Sian Davies has helpfully digested Hedley J’s comments on best practice in regard to the citation and application of Court of Protection:
The case of A Local Authority v FG AG and HG (Court of Protection, anonymised transcript 27th April 2012) concerned the issue of how one assesses capacity. The question arose in the context of a young woman who could play some part in decision making, albeit a limited part and only with help. Hedley J found at paragraph 21:“21 Now that, I think, deals with the questions of capacity with just this comment to be added: I have been referred to the decision of Mr Justice Baker in PH v A Local Authority  EWHC 1704 (Family). This is a considered decision on capacity, and one that is undoubtedly helpful, particularly in relation to its analysis of the law between paragraphs 13 and 16. I have deliberately not referred to it in this judgment, not because it is unhelpful or because I disagree with it, but because it seems to me that unless and until there is any binding authority available, courts may be safest in an approach to this case by ascertaining the facts, applying the statutory principles and reasoning a conclusion from that, and treating each case as one to be decided on its own facts. I say that so as to avoid a multiplicity of first instance judgments being cited as a matter of course in these cases. It may be that parties and advisors and those who have to operate this system will find the individual expressions of judges helpful, but debates in proceedings about saying the same thing in many different ways does not seem to me helpful, particularly, where, as here, no doubt increasingly so in the future, the question of capacity will be determined summarily as a preliminary issue prior to the determination of welfare which is probably, in most of these cases, what is going to be upper most in the minds of all those who engage in them. Therefore, for the reasons I have given, I find that H lacks capacity in the areas identified, and that accordingly the question of her welfare falls to be decided by the court”.

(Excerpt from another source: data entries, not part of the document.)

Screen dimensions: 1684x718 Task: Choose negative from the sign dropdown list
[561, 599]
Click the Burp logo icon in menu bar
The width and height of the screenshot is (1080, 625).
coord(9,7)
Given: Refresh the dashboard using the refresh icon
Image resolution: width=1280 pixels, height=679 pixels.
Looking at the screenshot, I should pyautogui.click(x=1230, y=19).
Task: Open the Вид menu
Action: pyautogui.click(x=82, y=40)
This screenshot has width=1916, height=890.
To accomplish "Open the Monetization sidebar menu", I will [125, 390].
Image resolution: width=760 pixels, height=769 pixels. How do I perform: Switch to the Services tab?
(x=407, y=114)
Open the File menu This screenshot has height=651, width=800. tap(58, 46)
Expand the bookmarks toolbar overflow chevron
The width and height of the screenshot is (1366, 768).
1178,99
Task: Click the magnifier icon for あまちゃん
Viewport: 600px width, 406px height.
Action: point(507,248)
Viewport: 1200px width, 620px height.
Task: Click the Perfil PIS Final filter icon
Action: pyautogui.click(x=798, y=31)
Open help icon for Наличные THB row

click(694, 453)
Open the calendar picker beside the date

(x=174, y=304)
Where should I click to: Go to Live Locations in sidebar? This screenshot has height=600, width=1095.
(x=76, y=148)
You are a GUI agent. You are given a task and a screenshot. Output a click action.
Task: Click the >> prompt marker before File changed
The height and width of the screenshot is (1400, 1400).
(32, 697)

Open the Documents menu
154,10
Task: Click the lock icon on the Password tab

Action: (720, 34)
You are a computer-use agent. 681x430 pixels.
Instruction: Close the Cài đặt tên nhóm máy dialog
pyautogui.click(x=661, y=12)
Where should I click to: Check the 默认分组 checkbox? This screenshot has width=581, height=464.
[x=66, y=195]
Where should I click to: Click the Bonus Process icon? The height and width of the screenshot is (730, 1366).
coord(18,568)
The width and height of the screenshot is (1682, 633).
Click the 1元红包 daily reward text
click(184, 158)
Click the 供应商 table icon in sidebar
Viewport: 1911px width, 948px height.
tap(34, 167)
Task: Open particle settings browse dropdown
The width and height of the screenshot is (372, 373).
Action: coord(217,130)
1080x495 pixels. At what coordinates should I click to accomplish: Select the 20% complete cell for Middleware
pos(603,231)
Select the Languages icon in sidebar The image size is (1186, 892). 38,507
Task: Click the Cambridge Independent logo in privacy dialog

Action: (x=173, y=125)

This is helpful guidance on the citation of authority in Court of Protection cases.
A clear view is now emerging as to when and for what purposes a Court of Protection first instance judgment might be cited in a Court of Protection hearing.
a) The starting point is that the Mental Capacity Act 2005 contains a new self contained code for making best interests declarations for those lacking capacity. It follows that decisions which pre- date the coming into force of the Act ought not generally to be cited. If they are inconsistent with the statutory scheme, they are wrong. If they are consistent with it, they are not required.
b) Turning to decisions on capacity:
i. The citing of a multiplicity of first instance cases is to be avoided. Thus in this case even the decision of Baker J in PH v A Local Authority and Z Limited and R  EWHC 1704 (Fam), which contained a clear, logical and comprehensive account of how capacity is to be assessed under the Act, was not relied upon in the judgment.
ii. The default position ought to be that unless and until there is any binding (Court of Appeal) authority available, the safest approach for a court to adopt is to ascertain the facts, apply the statutory principles and from that reach a reasoned conclusion. Each case is essentially to be treated as one turning on its own facts.
iii. Increasingly decisions on capacity should be reached by summary consideration of the evidence. In such circumstances it would be undesirable and unnecessary for a large body of case law to be developed.
c) The courts are likewise resistant to attempts to add a gloss to best interests. Thus for instance in W v M & Ors  1 All E.R. 1313 the court refused to accept that there was a different test in relation to decision on the lawfulness of the withdrawal of artificial nutrition and hydration from a person in a Minimally Conscious State
It does not follow, however, that first instance Court of Protection cases should never be cited to the Court of Protection. It is safest not to do so, and the dangers in doing so have been clearly flagged up. There may however be cases where matters of principle or approach are identified (Neary v LB Hillingdon  EWHC 3522 (Fam); is a good recent example) or where guidance is provided as to how the statutory scheme fits together (this case), and the lawyers may take the view that one can and should depart from the general rule.